Atp13a2-deficient mice exhibit neuronal ceroid lipofuscinosis, limited α-synuclein accumulation and age-dependent sensorimotor deficits.

Mutations in ATP13A2 (PARK9), encoding a lysosomal P-type ATPase, are associated with both Kufor-Rakeb syndrome (KRS) and neuronal ceroid lipofuscinosis (NCL). KRS has recently been classified as a rare genetic form of Parkinson's disease (PD), whereas NCL is a lysosomal storage disorder. Although the transport activity of ATP13A2 has not been defined, in vitro studies show that its loss compromises lysosomal function, which in turn is thought to cause neuronal degeneration. To understand the role of ATP13A2 dysfunction in disease, we disrupted its gene in mice. Atp13a2(-/-) and Atp13a2(+/+) mice were tested behaviorally to assess sensorimotor and cognitive function at multiple ages. In the brain, lipofuscin accumulation, α-synuclein aggregation and dopaminergic pathology were measured. Behaviorally, Atp13a2(-/-) mice displayed late-onset sensorimotor deficits. Accelerated deposition of autofluorescent storage material (lipofuscin) was observed in the cerebellum and in neurons of the hippocampus and the cortex of Atp13a2(-/-) mice. Immunoblot analysis showed increased insoluble α-synuclein in the hippocampus, but not in the cortex or cerebellum. There was no change in the number of dopaminergic neurons in the substantia nigra or in striatal dopamine levels in aged Atp13a2(-/-) mice.
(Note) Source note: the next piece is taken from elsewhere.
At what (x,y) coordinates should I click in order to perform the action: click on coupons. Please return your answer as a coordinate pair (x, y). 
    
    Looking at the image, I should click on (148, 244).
These results show that the loss of Atp13a2 causes sensorimotor impairments, α-synuclein accumulation as occurs in PD and related synucleinopathies, and accumulation of lipofuscin deposits characteristic of NCL, thus providing the first direct demonstration that null mutations in Atp13a2 can cause pathological features of both diseases in the same organism.
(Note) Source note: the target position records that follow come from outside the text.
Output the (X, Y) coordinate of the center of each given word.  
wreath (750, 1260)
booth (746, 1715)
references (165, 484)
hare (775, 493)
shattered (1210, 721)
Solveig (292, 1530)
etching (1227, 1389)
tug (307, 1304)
Alterations in ROS activity and lysosomal pH account for distinct patterns of macroautophagy in LINCL and JNCL fibroblasts.
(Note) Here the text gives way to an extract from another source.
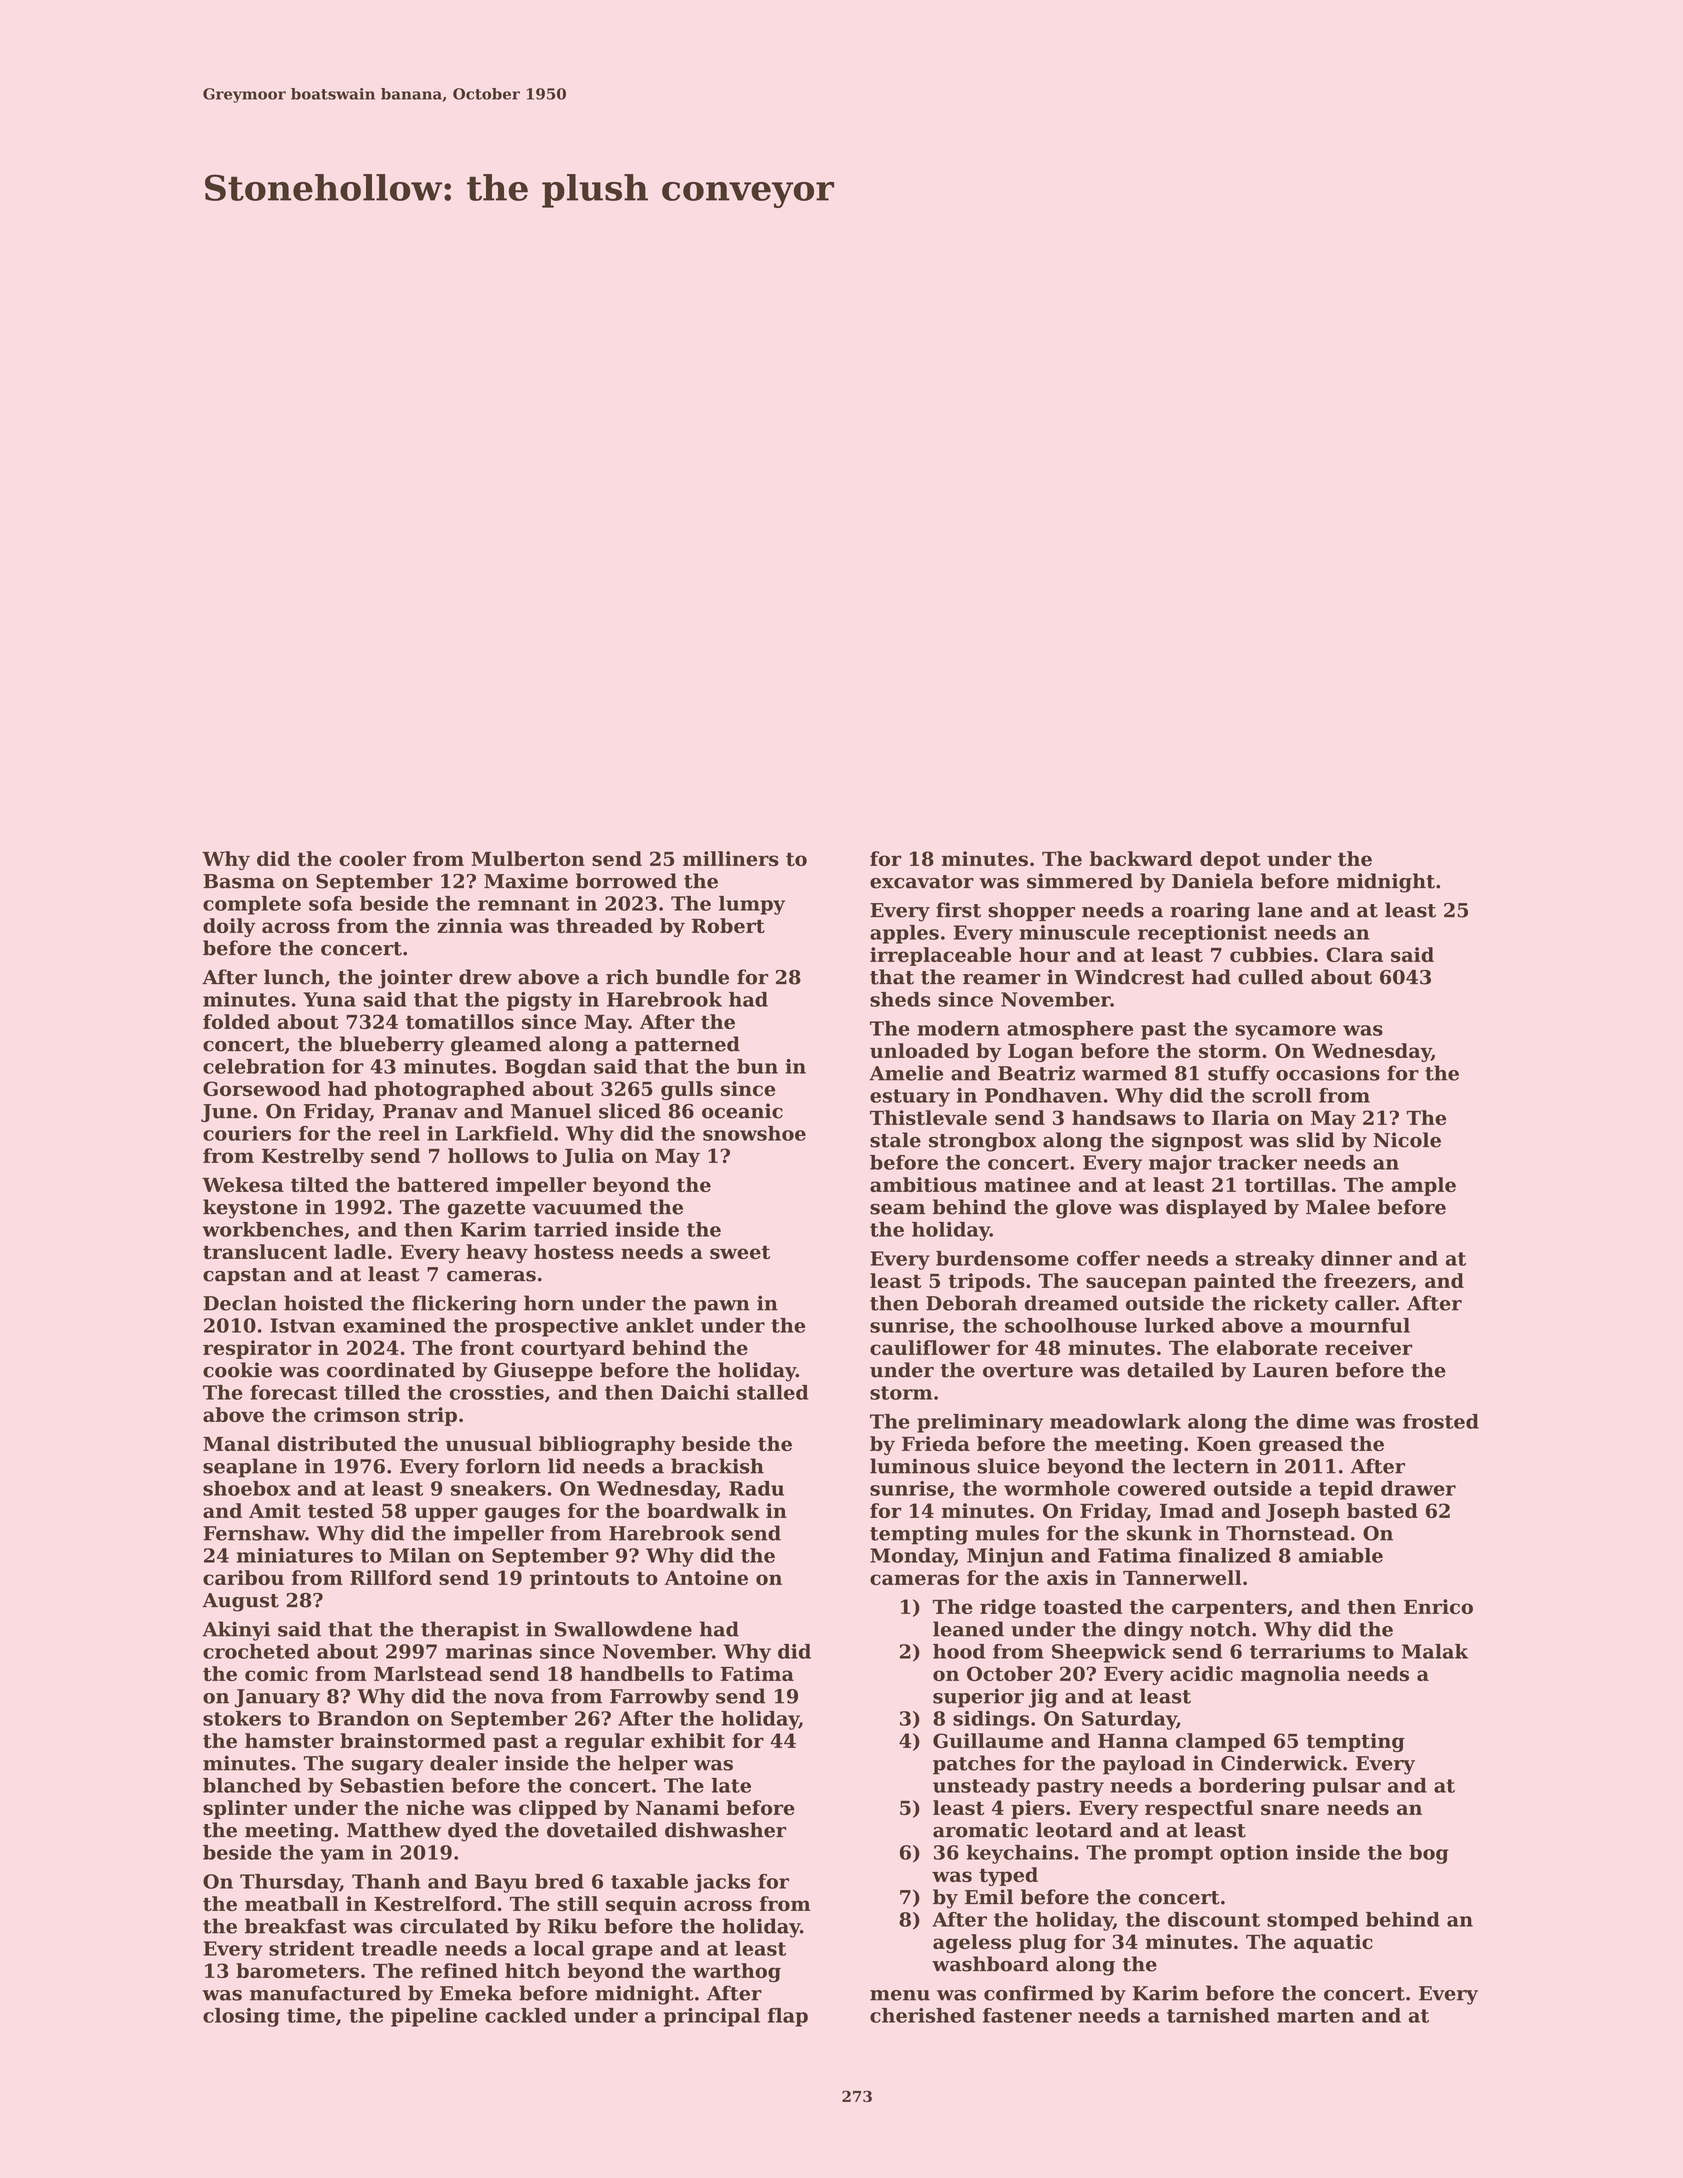 The image size is (1683, 2178). What do you see at coordinates (386, 1881) in the image?
I see `Thanh` at bounding box center [386, 1881].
Neuronal ceroid lipofuscinoses (NCL) are lysosomal storage disorders characterized by the accumulation of lipofuscin within lysosomes. Late infantile (LINCL) and juvenile (JNCL) are their most common forms and are caused by loss-of-function mutations in tripeptidyl peptidase 1 (TPP1), a lysosomal endopeptidase, and CLN3 protein (CLN3p), whose location and function is still controversial. LINCL patients suffer more severely from NCL consequences than JNCL patients, in spite of having in common an abnormal accumulation of material with a similar composition in the lysosomes. To identify distinctive characteristics that could explain the differences in the severity of LINCL and JNCL pathologies, we compared the protein degradation mechanisms in patients fibroblasts. Pulse-chase experiments show a significant decrease in protein degradation by macroautophagy in fibroblasts bearing TPP1 (CLN2) and CLN3p (CLN3) mutations. In CLN2 fibroblasts, LC3-II levels and other procedures indicate an impaired formation of autophagosomes, which confirms the pulse-chase experiments. This defect is linked to an accumulation of reactive oxygen species (ROS), an upregulation of the Akt-mTOR signalling pathway and increased activities of the p38α and ERK1/2 MAPKs. In CLN3 fibroblasts, LC3-II analysis indicates impairment in autophagosome maturation and there is also a defect in fluid phase endocytosis, two alterations that can be related to an observed increase of 0.5 units in lysosomal pH. CLN3 fibroblasts also accumulate ROS but to a lower extent than CLN2. TPP1 activity is completely abrogated in CLN2 and partially diminished in CLN3 fibroblasts. TPP1 cleaves small hydrophobic proteins like subunit c of mitochondrial ATP synthase and the lack or a lower activity of this enzyme can contribute to lipofuscin accumulation. These alterations in TPP1 activity lead to an increased ROS production, especially in CLN2 in which it is aggravated by a decrease in catalase activity. This could explain the earlier appearance of the symptoms in the LINCL form.